Paul Jacques

Ray ‘Bucky’ Owen

Our great state has given us more than we could ever give back.

We’ve been blessed to sit still in the deep woods in the fall, listening to the leaves rustle in the brisk wind while we waited for a deer to appear. We still receive a feeling of awe just thinking about the rushing expansive rivers while we cast our flies to catch brookies.

Like generations of hunters and anglers we’ve taken to the woods and rivers, and found ourselves thinking about what a special place we live in. Many times, we’ve thought about our ancestors who handed down to us the appreciation for hunting and fishing in the Maine woods and the people who welcomed our ancestors to the shores of Maine.

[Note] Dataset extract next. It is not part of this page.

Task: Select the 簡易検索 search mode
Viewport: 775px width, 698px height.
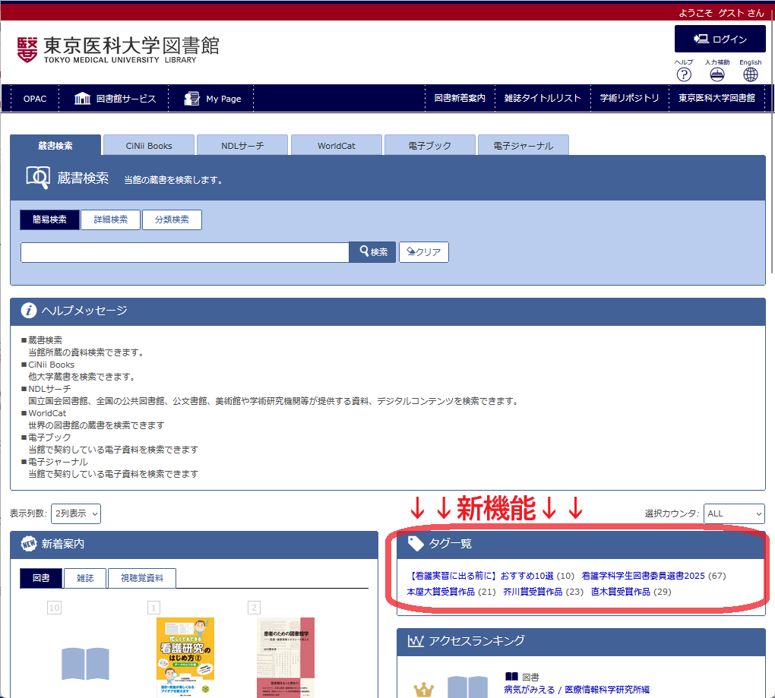Action: [50, 220]
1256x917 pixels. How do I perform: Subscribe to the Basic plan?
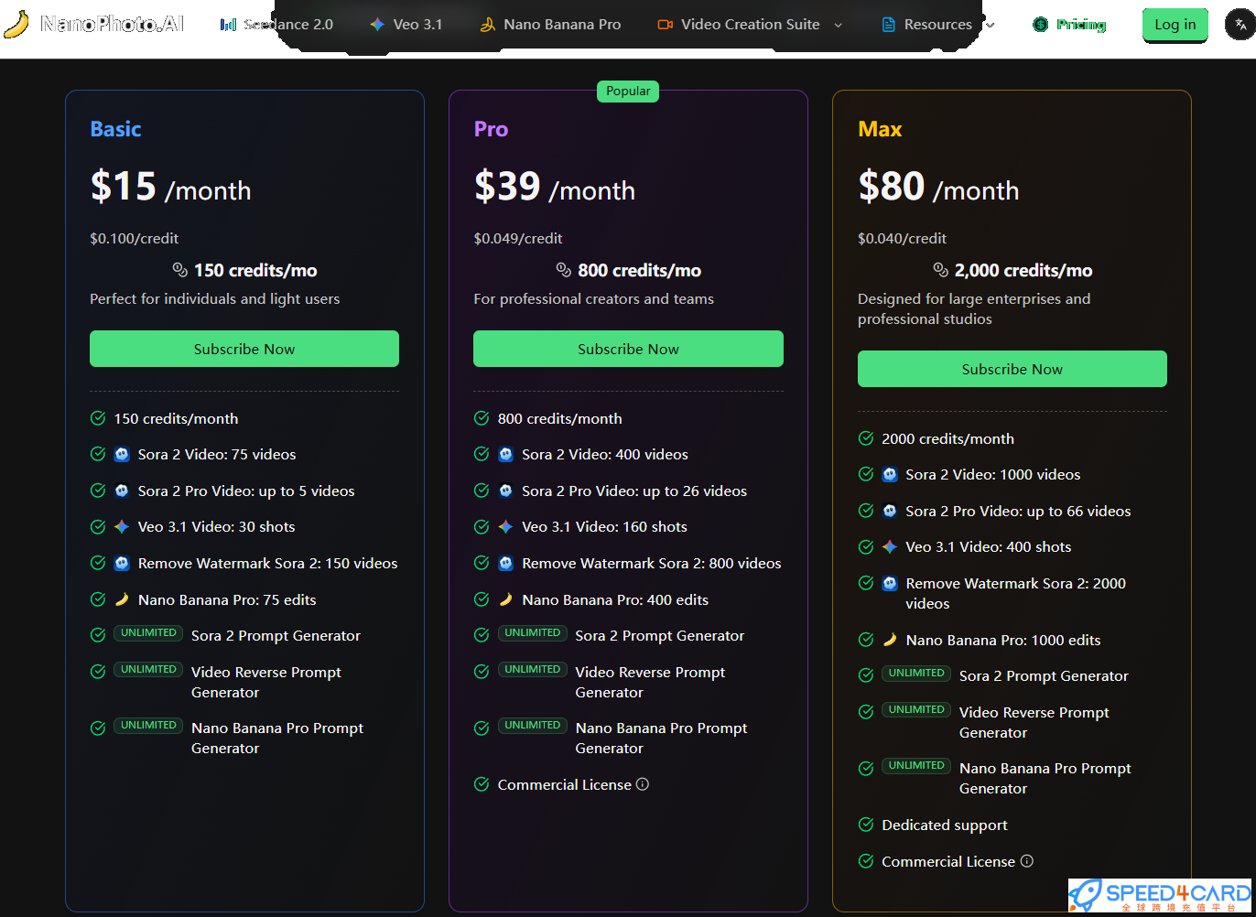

The Wabanaki Nations and their ancestors have inhabited what is now Maine and the maritime region of Canada since well before recorded history. Traditionally they lived most of the year in family camps that relocated on a seasonal basis, relying upon hunting, fishing, gathering, and commerce for their sustenance. The descendants of Mainers who came to these shores in the 1600s learned to live off this land based on what they learned from the Wabanaki. We count our ancestors among those who came to these shores and learned from the Wabanaki.

There is a never-ending appreciation of Mainers, Wabanaki and non-Wabanaki, for the bounty of Maine’s diversity of wildlife. For generations our ancestors have lived off these lands and waters. They have provided for our families. They have taught our children the importance of respect, moderation, and observation of nature.

The Wabanaki were Maine’s first conservationists. Tribal leaders like Lewis Mitchell, who famously admonished the Maine Legislature in 1887 for failing to protect Maine’s environment, inspired future generations of native and non-native outdoorsmen and conservationists.

Maine’s greatest conservationist politician, Sen. Ed Muskie, understood the lessons preached by Wabanaki leaders like Mitchell and saw that Maine needed to protect its resources to ensure we could maintain our heritage. The Clean Water Act became law on Oct. 18, 1972 thanks to Muskie’s diligent work. He understood that healthy Maine woods and waters were essential to Mainers’ health, recreation, economy, and way of life. Muskie took on a perceived political albatross, fighting for the outdoors over the mills, during the height of the political power of mill owners.

Muskie’s conservation sentiments of 1972 are the same as the Wabanaki today and the same as the Wabanaki in the 19th century. This is why Maine outdoorsmen and women and Wabanaki conservation initiatives have aligned so well through the years. Their enduring respect for Maine’s natural habitat and cultural significance is what binds all outdoor enthusiasts in Maine.

The passing of our appreciation for the Maine outdoors to the next generation is essential to our cultural heritage. One of us (Owen) worked closely with the Penobscot Nation to restore the Penobscot River.  If it wasn’t for the Penobscot’s director of natural resources, John Banks, the project would have failed.  His calm, thoughtful leadership instilled a sense of community within the divergent parties.  They began to think of themselves as part of the river system, not as the domineering force.

The Wabanaki people consider themselves to be part of the forests and rivers, almost a spiritual relationship, when considering resource management options.

We must continue to protect our heritage.

LD 1626, “An Act Implementing the Recommendations of the Task Force on Changes to the Maine Indian Claims Settlement Implementing Act,” stands before the Maine Legislature. This legislation will allow the Wabanaki Nations to continue their stewardship of their natural resources for generations of hunters and anglers to come.

There is a misconception, like there usually is when it comes to the tribes in Maine, that LD 1626 will have negative consequences for Maine. This idea is being pushed by the same, but much dwindled, industries which fought Sen. Muskie and his conservation efforts.

Indigenous people are the original conservationists of what we now call Maine. They are the original stewards of this land. They are the original hunters and anglers. Four hundred years ago they opened their arms to our ancestors. We lived and continue to live side by side with them as neighbors. Their heritage and our heritage are intertwined. The tribes are the ones that are our greatest allies in protecting our outdoor heritage.

Join us in supporting LD 1626.

Ray ‘Bucky’ Owen of Orono served in Gov. Angus King’s administration as commissioner of Inland Fisheries Wildlife Department. Paul Jacques of Waterville served in Gov. John E. Baldacci’s administration as deputy commissioner of Inland Fisheries Wildlife Department.